How TechCrunch is like the Iliad



The drive for social status created the worst, most important part of the Iliad. Now it’s filling up investment announcements. Picture by Mikuláš Prokop

My fancy liberal arts school hazed me, like it does all students: I had to read The Iliad and The Odyssey.

We did more than read. We wrote. We talked. We dissected, for meaning and history. Me, and a dozen other kids I’d just met. It was school, after all.

The Odyssey is great. A proper story. Easy to read, and easy to see why it stuck around.

The Iliad is… not. It’s hard to read. Everyone in it is kind of a jerk. The biggest jerks are the biggest stars. The entire story rotates around a woman - Helen - without giving her agency. Maybe she didn’t want to go home?

For all its difficulty, it’s the more important book. Studying it taught me a lot.

Founders could learn from it even today.

In a hard book to read, one section is by far the hardest, weirdest, and seemingly most pointless. We called it the Parade of Ships, but Wikipedia uses the less glamorous “Catalogue of Ships.” It is exactly what it sounds like: A description of a lot of ships. More than a thousand. You know. Because Helen’s face was so beautiful it launched a thousand ships.

This gives us the millihelen: Enough beauty to launch one ship.

The Catalogue is scintillating:

First the Boeotians, led by Peneleos, Leitus, Arcesilaus, Prothoenor and Clonius; they came from Hyrie and stony Aulis, from Schoenus, Scolus and high-ridged Eteonus; from Thespeia and Graea, and spacious Mycalessus; from the villages of Harma, Eilesium and Erythrae; from Eleon, Hyle, Peteon, Ocalea and Medeon’s stronghold; from Copae, Eutresis, and dove-haunted Thisbe; from Coroneia and grassy Haliartus, Plataea and Glisas, and the great citadel of Thebes; from sacred Onchestus, Poseidon’s bright grove; from vine-rich Arne, Mideia, holy Nisa and coastal Anthedon. They captained fifty ships, each with a hundred and twenty young men.

That’s just the first paragraph! Every time I read this I delight in its nothingness. Now that I don’t have an essay due.

This litany, 2,500 years later, wakes our deepest fears about dusty old books. You’re probably feeling pretty good about skipping it. Yet it drove people to tell this story again and again. Being in it mattered. To your family. To your village. To everyone in Greece. Without the Catalogue of Ships, The Iliad might not survive.

Retelling a great story would always draw a crowd. (Remember: Both of these books were told in oral form long before they were ever written down.) But giving every listener a chance to brag or shrink because of the behavior of one of their ancestors… jackpot!

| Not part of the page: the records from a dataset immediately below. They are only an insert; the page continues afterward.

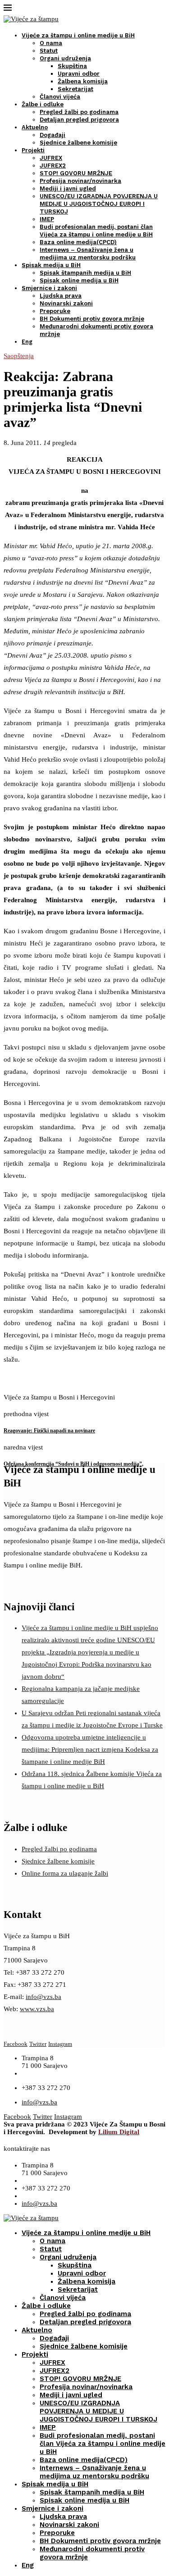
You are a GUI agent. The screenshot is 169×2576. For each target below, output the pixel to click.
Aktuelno (35, 127)
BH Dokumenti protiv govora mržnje (92, 318)
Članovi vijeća (60, 96)
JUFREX (51, 157)
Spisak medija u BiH (51, 265)
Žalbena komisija (83, 81)
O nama (51, 43)
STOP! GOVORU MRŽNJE (76, 173)
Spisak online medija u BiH (79, 280)
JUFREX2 (53, 165)
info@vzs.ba (43, 1996)
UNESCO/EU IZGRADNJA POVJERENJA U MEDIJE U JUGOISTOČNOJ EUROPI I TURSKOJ (99, 204)
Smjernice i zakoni (49, 288)
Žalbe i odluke (43, 104)
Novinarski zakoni (66, 303)
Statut (49, 50)
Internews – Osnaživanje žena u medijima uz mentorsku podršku (94, 2472)
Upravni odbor (79, 73)
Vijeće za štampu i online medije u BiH (78, 35)
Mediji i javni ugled (68, 188)
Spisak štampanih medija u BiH (85, 272)
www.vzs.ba (37, 2009)
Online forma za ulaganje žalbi (65, 1873)
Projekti (33, 150)
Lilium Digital (118, 2131)
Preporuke (55, 311)
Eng (27, 341)
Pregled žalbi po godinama (79, 112)
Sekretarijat (75, 89)
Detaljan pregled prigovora (79, 119)
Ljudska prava (61, 295)
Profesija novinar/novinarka (80, 180)
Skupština (72, 66)
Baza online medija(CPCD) (78, 242)
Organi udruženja (65, 58)
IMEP (47, 219)
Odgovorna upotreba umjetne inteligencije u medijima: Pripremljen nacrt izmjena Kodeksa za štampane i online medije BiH (90, 1749)
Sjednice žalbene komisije (78, 142)
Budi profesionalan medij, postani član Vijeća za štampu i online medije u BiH (102, 2443)
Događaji (52, 135)
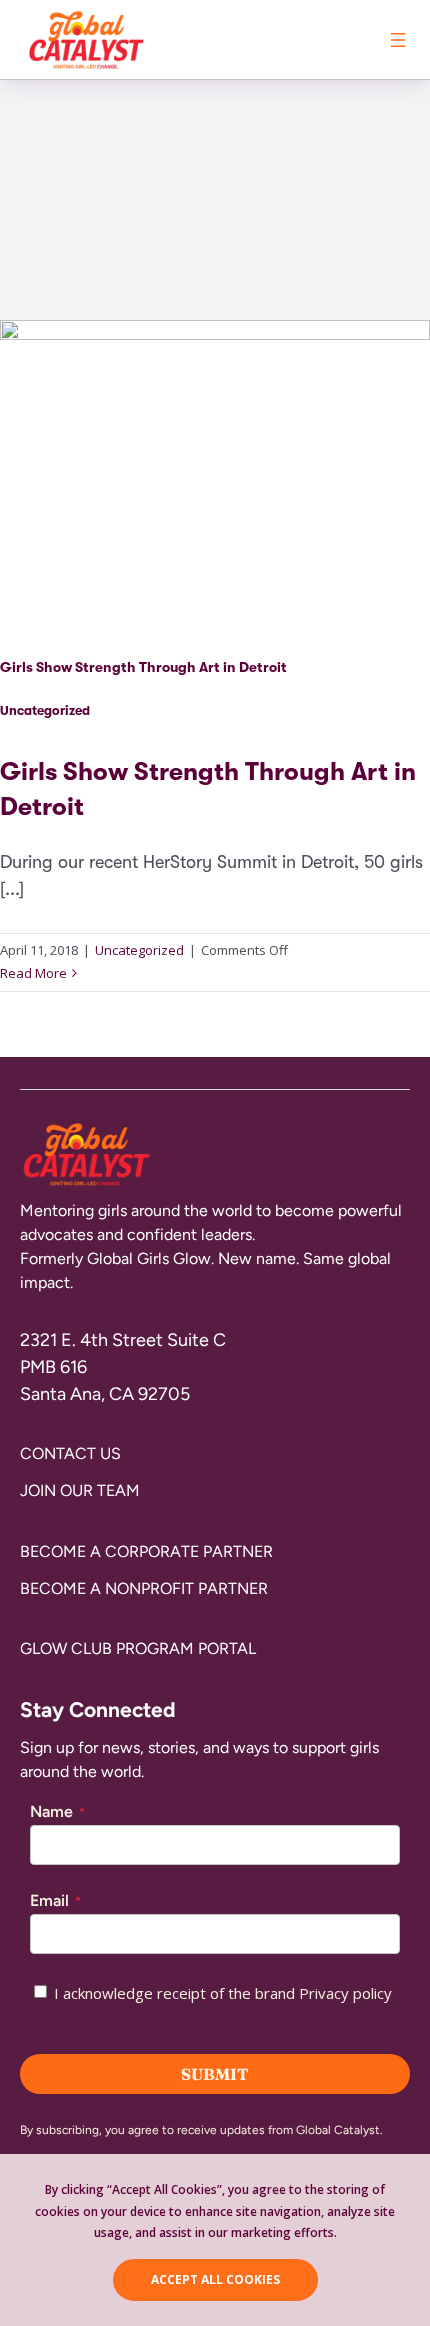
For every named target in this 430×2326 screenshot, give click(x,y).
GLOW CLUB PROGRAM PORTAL (138, 1648)
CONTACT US (70, 1453)
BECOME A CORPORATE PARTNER (146, 1551)
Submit (215, 2074)
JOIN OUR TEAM (80, 1490)
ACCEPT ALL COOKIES (215, 2279)
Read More (33, 973)
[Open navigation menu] (398, 40)
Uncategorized (45, 710)
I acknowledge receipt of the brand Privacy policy (223, 1993)
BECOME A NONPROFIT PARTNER (144, 1588)
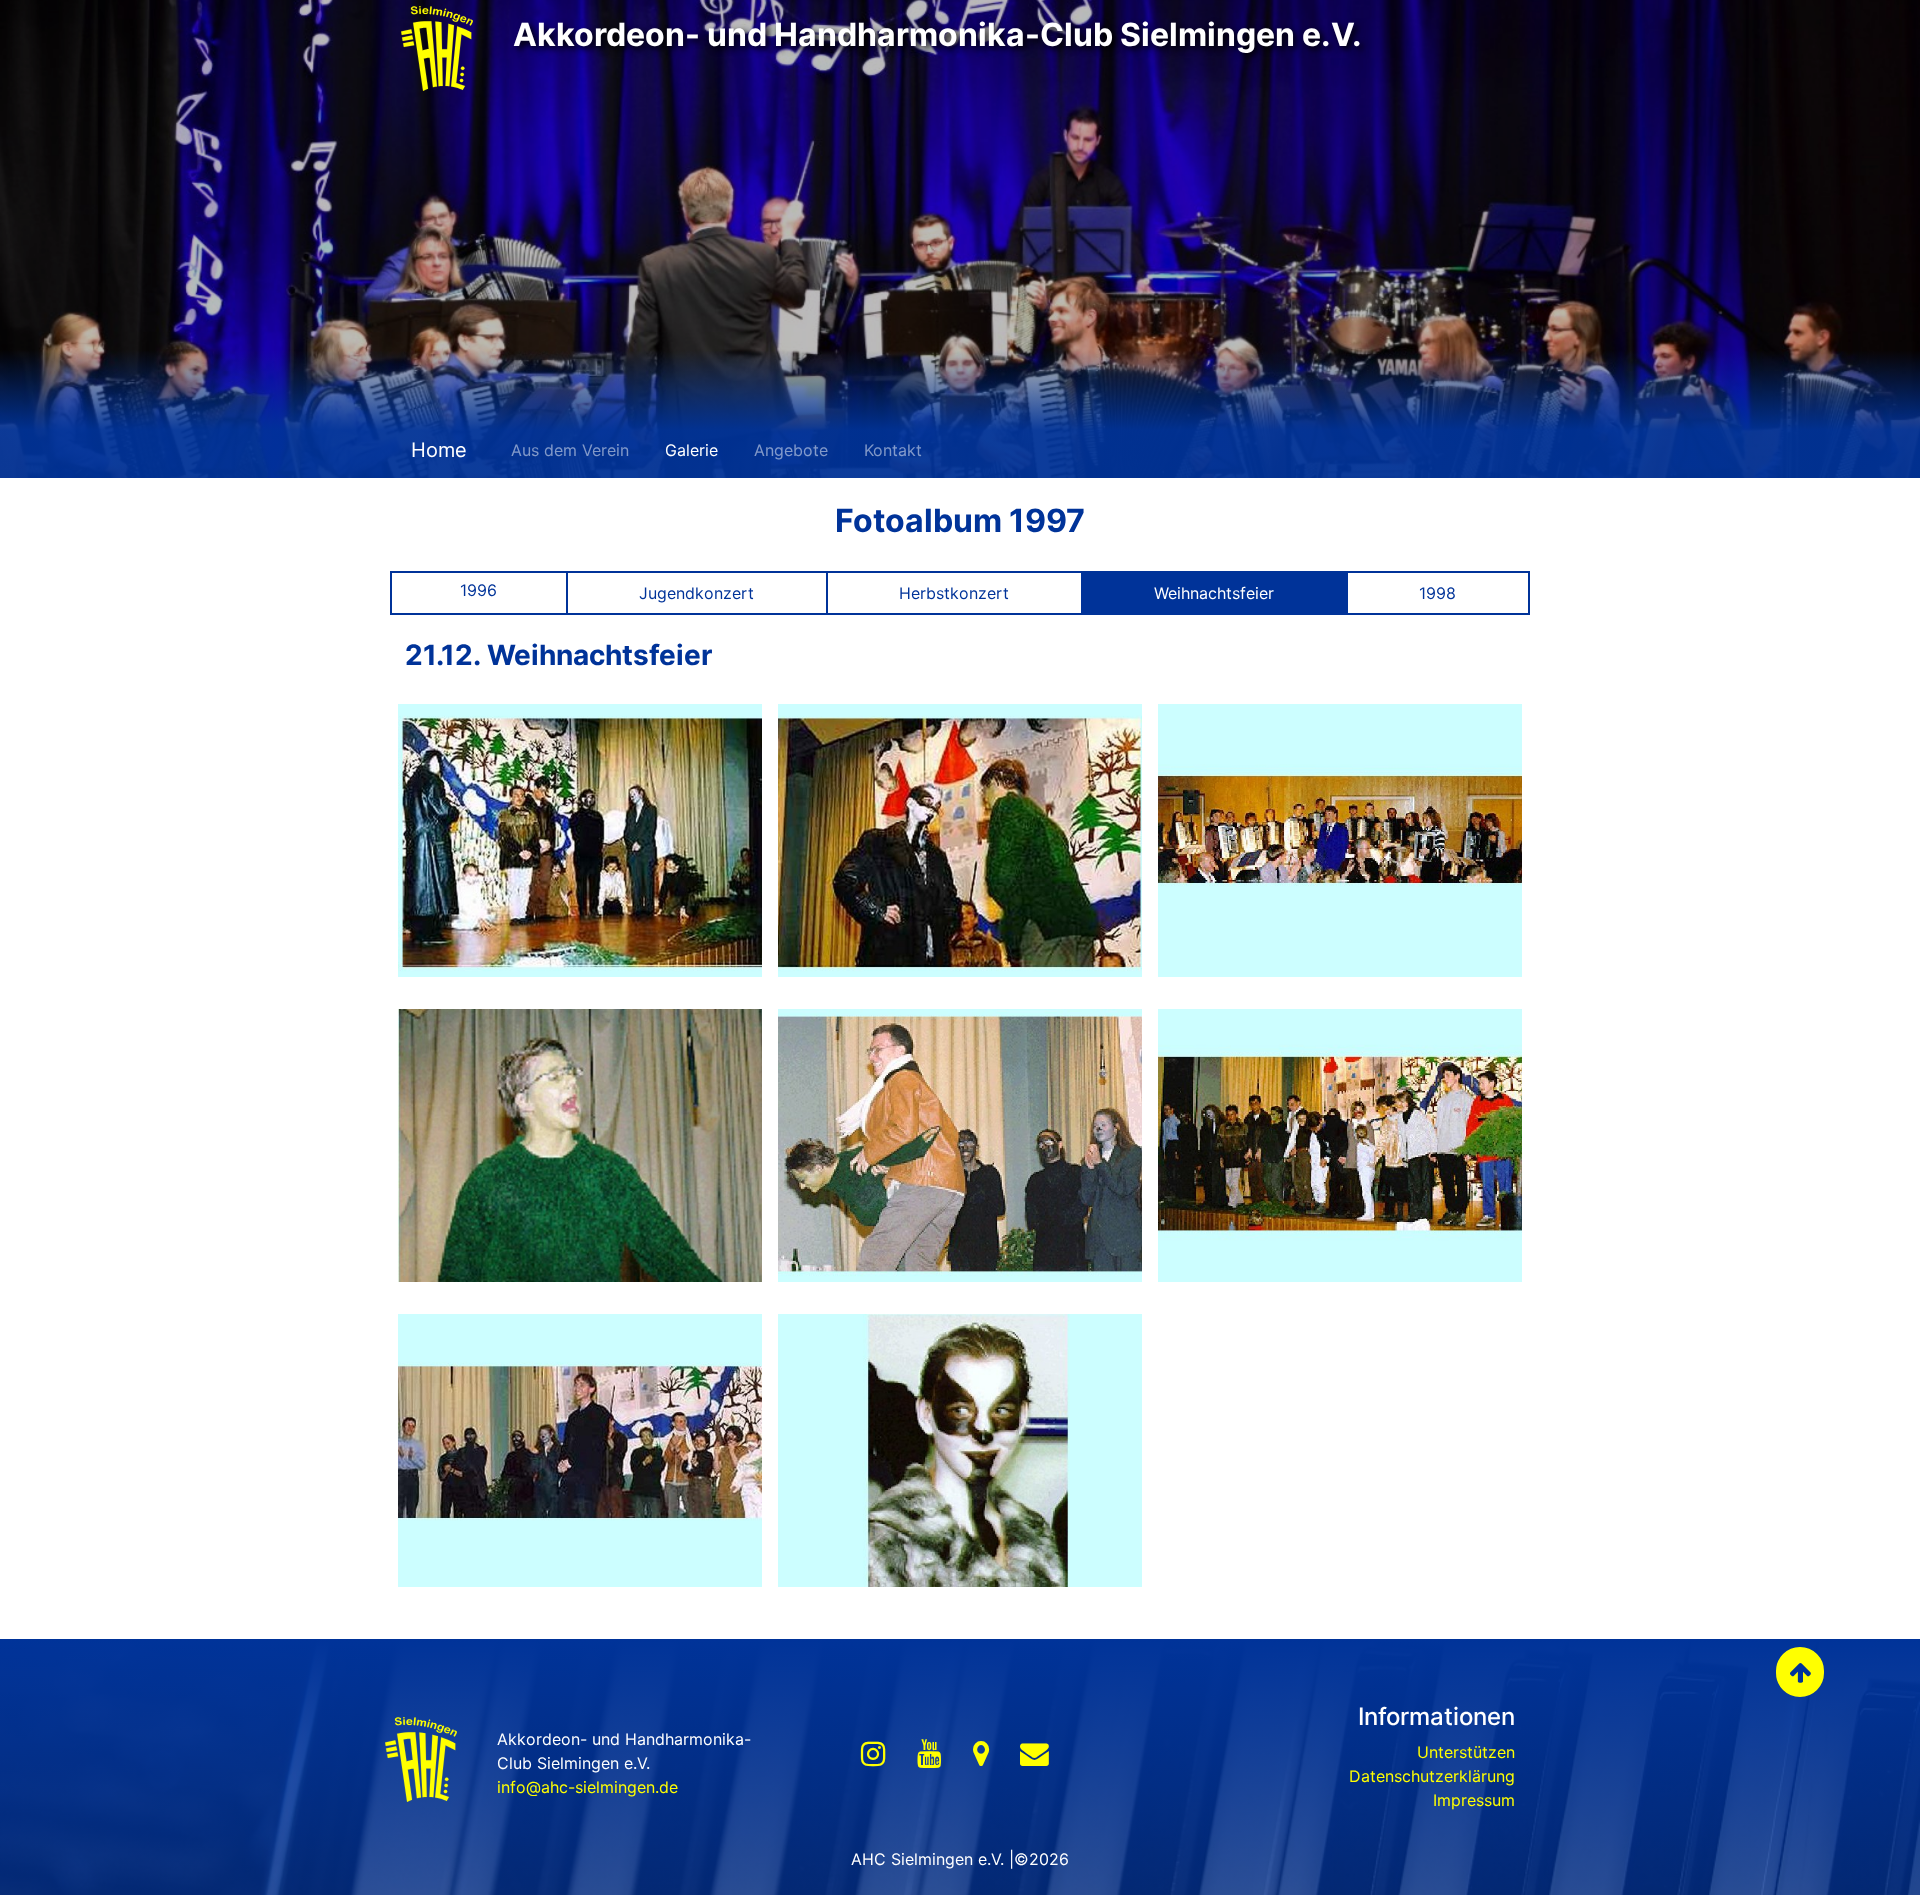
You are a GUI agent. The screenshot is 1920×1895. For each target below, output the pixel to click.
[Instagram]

I was reading a funding announcement recently, and was struck by this:

Investors in the $10.1 million round for the company were led by ArcTern Ventures and joined by new backers Capricorn Investment Group, Incite Ventures. Previous financiers in the company included Wireframe Ventures, Congruent Ventures, Ulu Ventures, Energy Foundry, Hardware Club, 1/0 Capital, and Wells Fargo Strategic Capital […].

That’s a long list. Especially so for a company likely raising only its second round of funding (based on the amount).

Then it hit me:

These investors are listed for the exact same reason the ships are catalogued in The Iliad!

The Greek warriors were fighting for timé, a kind of honor and fame. The stories helped them pass it on to their descendants.

Investors are fighting for the modern equivalent (named, ironically, after a different, also unpleasant Greek story). Now it’s earned in investor announcements on sites like TechCrunch, not ship descriptions in stories told in the town square.

This is more funny than bad. There’s value in being able to track down which investors work with what kinds of companies. More openness is a great trade-off for a little exposure for the investors.

Still. Seeing the parallel was a delightful lift to the morning. I have a science degree but a liberal arts education. I love what the combination has done for my career. It’s nice to have it be a source of humor, too.

The parallel provides a lesson for founders:

The catalogue of ships describes a thousand vessels, and far more people. But most of them were never mentioned again in the story.

Don’t look for those involved in the investment. Look for who helped the company succeed. Who wrote the first check.